After a week of bouncing from the sub-$4k dump a couple of weeks ago, Bitcoin (BTC) is looking rather weak on the MTF charts, but not terrible on the weekly timeframe. We would ultimately like to see a double bottom this week with some higher strength on the indicators, which may set us up decently for 2020 – but this seems like the best-case scenario.
We start on the weekly chart, and see that the critical nexus of support in the high $4k area has held pretty well, keeping Bitcoin within a very large, multi-year consolidation pattern. If we are able to stay in this pattern, we could see consolidation around here for the rest of 2020.
We see that the histogram’s bearish expansion may be starting to cool off. But the chart generally looks terrible, with the EMAs crossing bearish and the RSI well under the 50% mark. Some support is badly needed to stay in this pattern.
On the daily chart, things aren’t much better. Bitcoin closed yesterday under the 8 EMA after stiff selloffs all weekend, telegraphing a high likelihood of heading lower this week. The histogram momentum, last week looking lovely and building, very quickly sputtered after crossing the centerline: not a strong sign at all.
It’s looking like a double bottom (hopefully) is coming, and Bitcoin needs to hold somewhere above $4k. This would likely set us up well on the RSI with a bullish divergence, and may inaugurate a MTF reversal into an uptrend.
Seeking the decoupling…
Here's where we are in the timeline compared to the 2008 banking crisis.

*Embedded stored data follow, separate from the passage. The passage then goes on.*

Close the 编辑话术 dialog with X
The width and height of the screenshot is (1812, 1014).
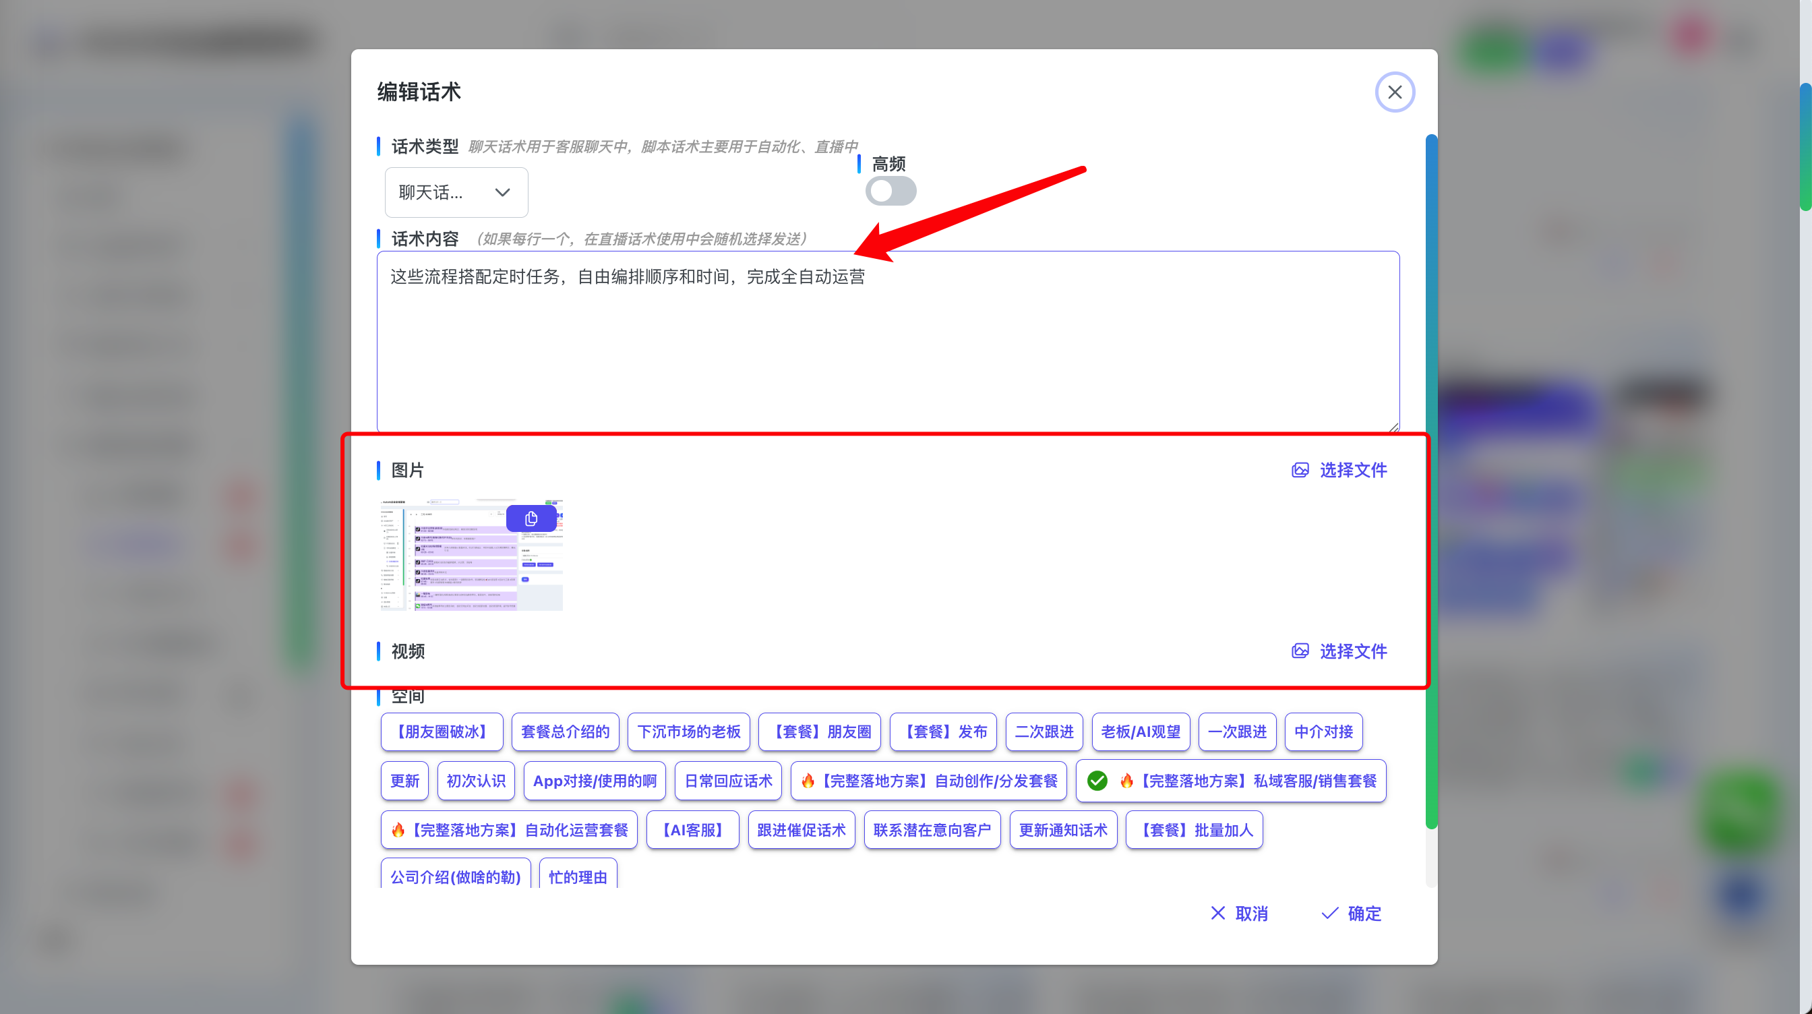click(x=1394, y=92)
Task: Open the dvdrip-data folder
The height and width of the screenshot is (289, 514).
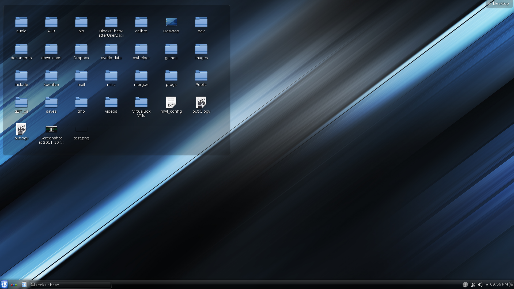Action: click(111, 50)
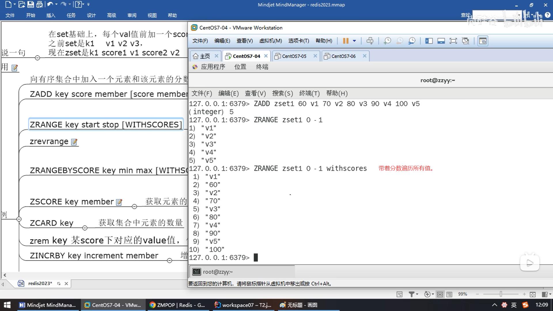553x311 pixels.
Task: Enter VMware full screen mode icon
Action: coord(453,41)
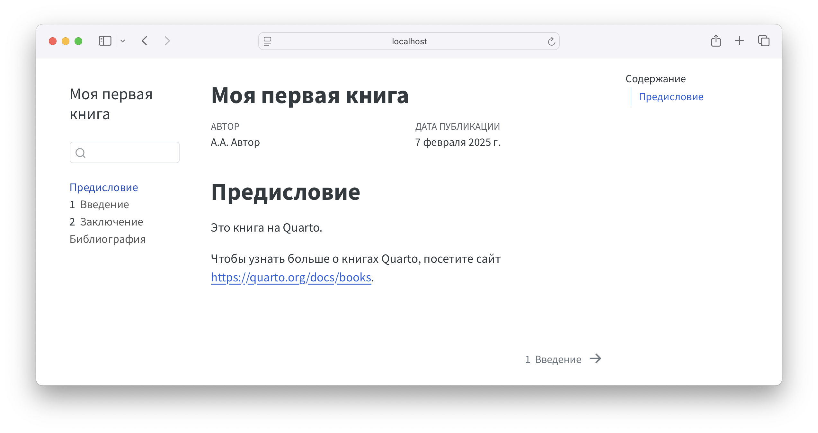818x433 pixels.
Task: Open Предисловие in the left sidebar
Action: pyautogui.click(x=104, y=187)
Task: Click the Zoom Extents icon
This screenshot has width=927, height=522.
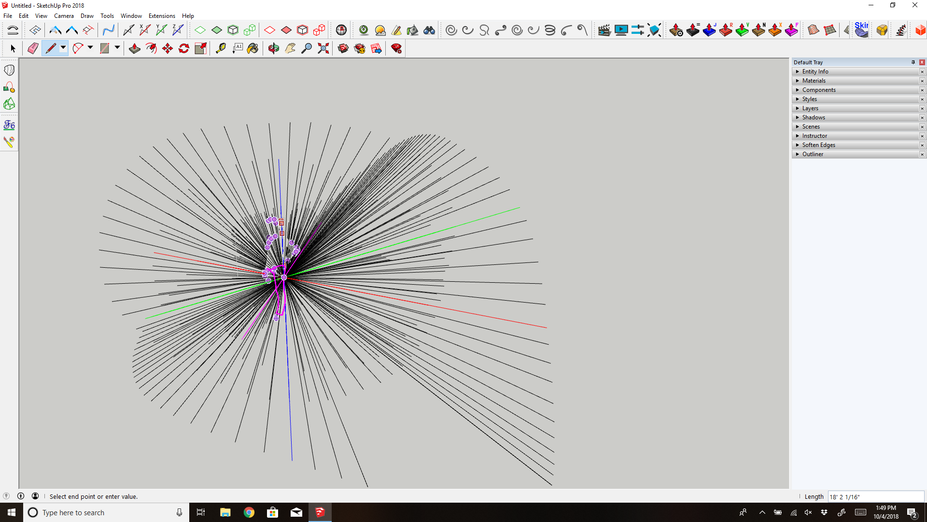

Decoupling of safe havens from equities showing hints it may have begun (i.e. when BTC and Gold go bullish). We'll have more confirmation in a week. pic.twitter.com/rnCwKUgAJc
— Willy Woo (@woonomic) March 23, 2020
Futures markets of traditional equities are down at time of writing; and so, we could be in for another rocky week. Many are searching for a ‘decoupling’ of crypto from mainstream markets – but this surely has not come yet.